Omelete entrevista: Rowan Atkinson

Omelete entrevista: Rowan Atkinson

19.04.2003, às 00H00.
Atualizada em 21.09.2014, ÀS 13H14

English. Johnny English.

Paródia de James Bond.

Mr. Bean, o filme.

Mr. Bean e seu veículo.

Mr. Bean Laden

Entrevistamos em Londres o comediante Rowan Atkinson, mais conhecido como Mr. Bean, seu personagem mais famoso ao redor do mundo. O ator contou um pouco sobre sua carreira, suas criações e sua nova comédia, Johnny English.

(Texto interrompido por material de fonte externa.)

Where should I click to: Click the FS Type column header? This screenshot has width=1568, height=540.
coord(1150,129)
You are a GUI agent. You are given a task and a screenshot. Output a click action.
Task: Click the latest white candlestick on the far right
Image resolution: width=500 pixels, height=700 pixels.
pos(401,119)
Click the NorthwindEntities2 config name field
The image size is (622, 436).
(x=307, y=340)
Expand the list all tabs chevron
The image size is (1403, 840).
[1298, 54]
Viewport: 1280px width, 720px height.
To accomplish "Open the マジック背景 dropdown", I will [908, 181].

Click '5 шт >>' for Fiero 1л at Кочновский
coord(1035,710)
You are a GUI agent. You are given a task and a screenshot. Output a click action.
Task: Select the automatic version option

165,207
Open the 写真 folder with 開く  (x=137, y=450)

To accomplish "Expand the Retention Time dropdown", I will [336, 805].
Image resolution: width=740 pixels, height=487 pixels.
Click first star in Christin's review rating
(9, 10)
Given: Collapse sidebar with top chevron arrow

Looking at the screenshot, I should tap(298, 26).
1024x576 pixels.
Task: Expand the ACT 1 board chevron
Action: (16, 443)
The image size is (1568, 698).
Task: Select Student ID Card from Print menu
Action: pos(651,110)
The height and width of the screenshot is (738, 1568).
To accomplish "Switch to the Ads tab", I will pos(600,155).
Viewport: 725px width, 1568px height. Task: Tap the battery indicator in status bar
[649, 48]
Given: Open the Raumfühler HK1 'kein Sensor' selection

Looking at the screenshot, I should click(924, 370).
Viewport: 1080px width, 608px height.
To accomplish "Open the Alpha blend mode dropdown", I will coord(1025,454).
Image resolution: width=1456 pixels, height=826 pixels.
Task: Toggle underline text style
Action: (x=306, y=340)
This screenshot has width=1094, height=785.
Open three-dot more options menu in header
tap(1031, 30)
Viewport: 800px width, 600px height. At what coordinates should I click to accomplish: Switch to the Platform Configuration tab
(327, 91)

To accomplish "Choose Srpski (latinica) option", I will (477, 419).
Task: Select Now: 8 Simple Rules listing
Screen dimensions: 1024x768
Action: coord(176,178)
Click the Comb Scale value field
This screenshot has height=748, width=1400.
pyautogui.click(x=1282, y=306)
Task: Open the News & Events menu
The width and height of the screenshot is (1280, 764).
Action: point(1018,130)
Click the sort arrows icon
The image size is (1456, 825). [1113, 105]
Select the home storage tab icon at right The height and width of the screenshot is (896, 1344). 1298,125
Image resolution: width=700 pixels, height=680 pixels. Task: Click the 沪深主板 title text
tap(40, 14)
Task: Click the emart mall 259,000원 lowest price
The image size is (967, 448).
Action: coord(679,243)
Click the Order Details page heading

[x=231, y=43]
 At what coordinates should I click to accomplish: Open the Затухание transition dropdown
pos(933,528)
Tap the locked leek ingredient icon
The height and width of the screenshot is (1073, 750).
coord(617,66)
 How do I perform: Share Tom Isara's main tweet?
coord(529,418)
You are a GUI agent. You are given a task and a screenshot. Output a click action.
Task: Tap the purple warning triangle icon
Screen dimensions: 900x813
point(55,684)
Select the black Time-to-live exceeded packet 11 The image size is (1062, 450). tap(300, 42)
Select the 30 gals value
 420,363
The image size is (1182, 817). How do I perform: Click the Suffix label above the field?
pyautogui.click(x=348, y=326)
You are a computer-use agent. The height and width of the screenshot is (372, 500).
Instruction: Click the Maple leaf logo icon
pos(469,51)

Johnny English é um personagem que foi criado inicialmente numa campanha publicitária. Como ele foi parar no cinema?

Nós fizemos estes anúncios entre 1991 e 1995 para o Barclaycard [cartão de crédito de um banco inglês]. O personagem foi criado com este conceito de um espião que acaba fazendo tudo errado. Foi criado por quatro pessoas, sendo que eu era uma delas. Foi uma campanha de muito sucesso na época.

O nome original era Richard Latham e quando decidimos transformar em filme, achamos melhor rebatizá-lo para Johnny English porque era um nome mais fácil de ser lembrado. O personagem era o tipo de pessoa que sempre pensava que os benefícios que o cartão de crédito traria não valiam a pena e, claro, sempre se provava o contrário. Este era o conceito.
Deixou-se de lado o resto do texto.